Devrimci Güçlerin zaferi olarak takdim edildiği de bilgi notunda yer almaktadır. Söz konusu bilgi notunda 15–20 gün içerisinde yurdun çeşitli yerlerinde patlamalar gerçekleştirileceği; ABD Büyükelçisini kaçırılma planları yapıldığı; böylece ordunun müdahalesinin hiçbir şeyi değiştirmediği mesajının verilmesinin hedeflendiği açıklanmaktadır.328 

Muhtıra ve sonrasında kurulan Erim Hükümetine karşı aşırı sol olarak nitelendirilen mihrakların da takip altında olduğunu belgeleyen bir vesikanın daha olduğuna tesadüf edilmiştir. 
Belgenin giriş kısmında, memleketteki ekonomik sorunların ve bu sorunlara çözüm getirmekteki gecikmenin de etkisiyle sol mihrakların kitleler üzerindeki etkisinin arttığı belirtilmektedir.
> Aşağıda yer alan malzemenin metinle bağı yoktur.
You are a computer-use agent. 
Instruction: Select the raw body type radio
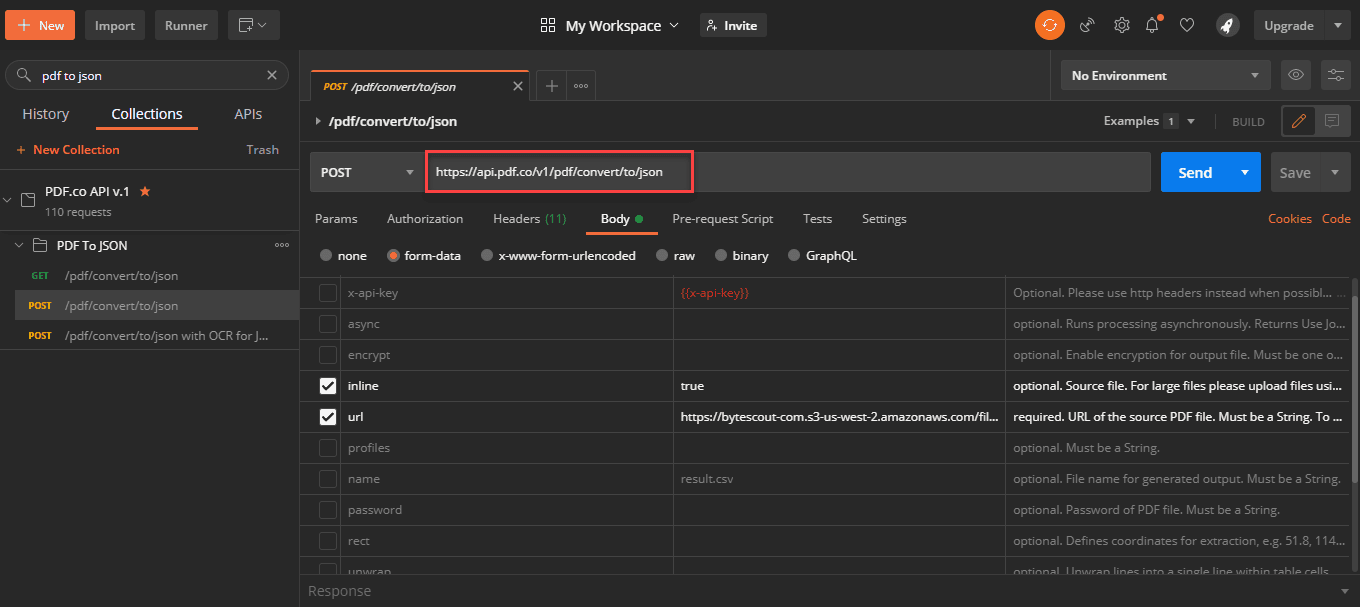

Sol mihrakların, silahlı kuvvetlerin sol eğilimli bir kalkışmasına umutla baktıkları ifade edilmektedir. 
Sol gruplar arasında TİP, ANT ve Proleter Devrimci Aydınlık çevresi hariç muhtırayı destekledikleri ya da kabinenin tayinine kadar hareketsiz kaldıklarından söz edilmektedir. 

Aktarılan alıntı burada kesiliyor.